**Tasks to perform:**
[A] In the article about Rascal Creek Physical Therapy, how many square feet did the center have when it opened in 1987?
[B] List every person named in the article about Rascal Creek Physical Therapy.

**Reading text:**
Monday, Mar. 19, 2012

Founder aims to make Merced therapy center 'somewhere you feel you want to be'

- mtharp@mercedsunstar.com

Whether it's providing a soothing massage, or dressing a sprained knee, keeping the human body healthy is a vital service for any community.

That's what Rascal Creek Physical Therapy has been dealing with, for profit, for 25 years. They opened in 1987 when Sue Sulley, the founder, came here after a stint with a hospital north of Merced where, she recalls, "management put the patient last."

Instead of working for someone else, she "decided it would be better if I were my own boss." Today she believes Rascal Creek is the oldest such business in Merced under the same ownership as when it started.

  • Rascal Creek

    Physical Therapy

    ADDRESS: 3327 M St., Suite A, Merced, CA 95348

    PHONE: (209) 722-1030

    WEBSITE: www.rascalcreekpt.com


In 1987, the center opened with only 180 square feet and three employees, including Sulley. Until she got more business, she also did physical therapy for people in nursing homes.

For the next six years, Rascal Creek continued to grow. Then came the first of what would be several changes in health care law that affected her operation. Insurers, she said, began cutting what they'd pay for under managed health care.

People eligible for physical therapy didn't get it, or only a fraction of what they'd been eligible for under the old system, Sulley says. Revenue shrank 20 percent to 30 percent. Then patients began going to their employers and telling them the company insurance wasn't enough, that they wanted preferred provider organizations.

Last year Rascal Creek and other private therapy centers contended with a state Assembly bill that would have added licensed physical therapists to the list of professional physicians that medical corporations could employ. The bill was defeated last summer.

Rascal Creek's biggest breakthrough came six or seven years ago when she hired Tony Hernandez. The onetime soccer defender/sweeper for Merced College had been a patient. He landed with a career-ending knee injury. After months of rehab, he decided to become a therapist himself.

He studied it at Fresno State, switching from computer science, returned to Merced and eventually became Sulley's partner. He was to take on the Human Resources responsibilities and manage employees while she concentrated on patients and keeping up with the latest trends and technology.

Two years ago, Rascal Creek went to computer cloud-based electronic medical transfers instead of paper records. The move already had been mandated for doctors and hospitals. She believes her firm was the first privately owned outfit in town to make the switch.

"I've always prided Rascal Creek on being at the cutting edge -- we rely on continuing education and using evidence-based research to direct your clinical treatment," she says.

Keeping close track of patient records lets Rascal Creek document for doctors how their patients are responding to therapy on a weekly basis. "People walk in on crutches and they walk out without them -- or they run. Of course, not everyone gets better so fast."

Hernandez brings at least two special qualities to the business. He's bilingual in English and Spanish and so he's able to deal closely with Latino patients.

"Details can get missed through a translator," he notes.

And because he was an athlete, he knows how to handle sports injuries and players who may want to skip or speed up their rehab -- which often leads to a setback.

"I knew the most important part (of therapy) was to be patient," he says. "I can talk a lot of sense to them."

His wife, Heidi, works at Rascal Creek as a physical therapist and women's health specialist. They met in undergraduate college and have three children, Madison, 11, Eric, 9, and Alexis, 7. Sulley has a 22-year-old daughter and an 18-year-old son. The daughter is a UC Merced grad, her son graduated from high school last year.

**Data segment:**
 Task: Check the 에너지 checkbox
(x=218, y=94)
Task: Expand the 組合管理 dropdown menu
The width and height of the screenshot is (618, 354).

**Solutions to each task:**
[A] 180 square feet

[B] Sue Sulley, Tony Hernandez, Heidi, Madison, Eric, Alexis